**Data**
※ ※ ※

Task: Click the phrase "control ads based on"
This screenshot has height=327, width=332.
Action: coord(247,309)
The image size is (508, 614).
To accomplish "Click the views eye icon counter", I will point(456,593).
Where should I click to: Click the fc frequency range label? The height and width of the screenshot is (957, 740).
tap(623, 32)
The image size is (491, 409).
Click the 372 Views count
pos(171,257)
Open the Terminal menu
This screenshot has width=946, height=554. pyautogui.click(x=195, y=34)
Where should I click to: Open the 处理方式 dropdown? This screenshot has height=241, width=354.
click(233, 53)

※ ※ ※

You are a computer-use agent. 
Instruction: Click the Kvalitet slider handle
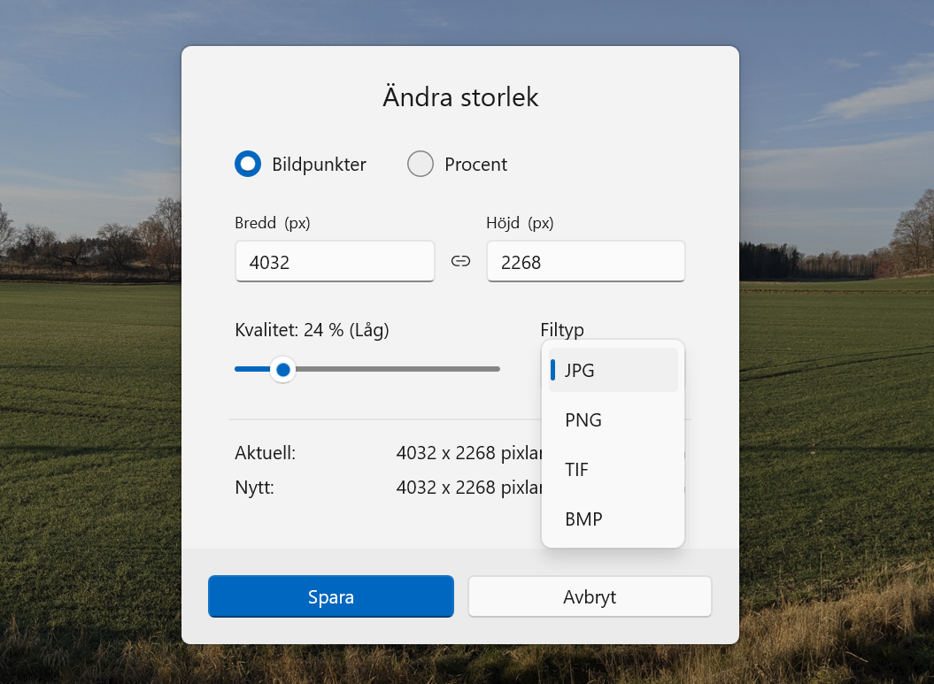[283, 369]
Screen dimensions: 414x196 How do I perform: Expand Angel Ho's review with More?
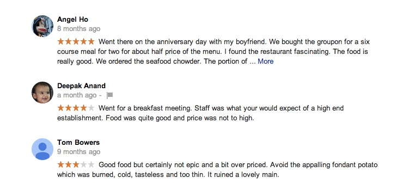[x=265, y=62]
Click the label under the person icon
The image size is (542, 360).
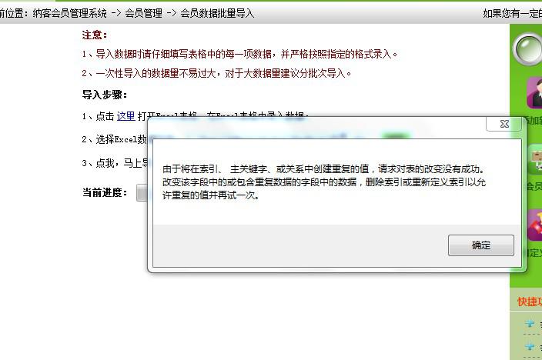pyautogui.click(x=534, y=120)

※ ※ ※

**Task goal**
Once you reach the line with "Task: Click the" in the data above, copy it and every line after it exactly, up to and including the line with "The image size is (491, 409).".

**Answer to this task**
Task: Click the phrase "control ads based on"
This screenshot has height=327, width=332.
Action: coord(247,309)
The image size is (508, 614).
To accomplish "Click the views eye icon counter", I will point(456,593).
Where should I click to: Click the fc frequency range label? The height and width of the screenshot is (957, 740).
tap(623, 32)
The image size is (491, 409).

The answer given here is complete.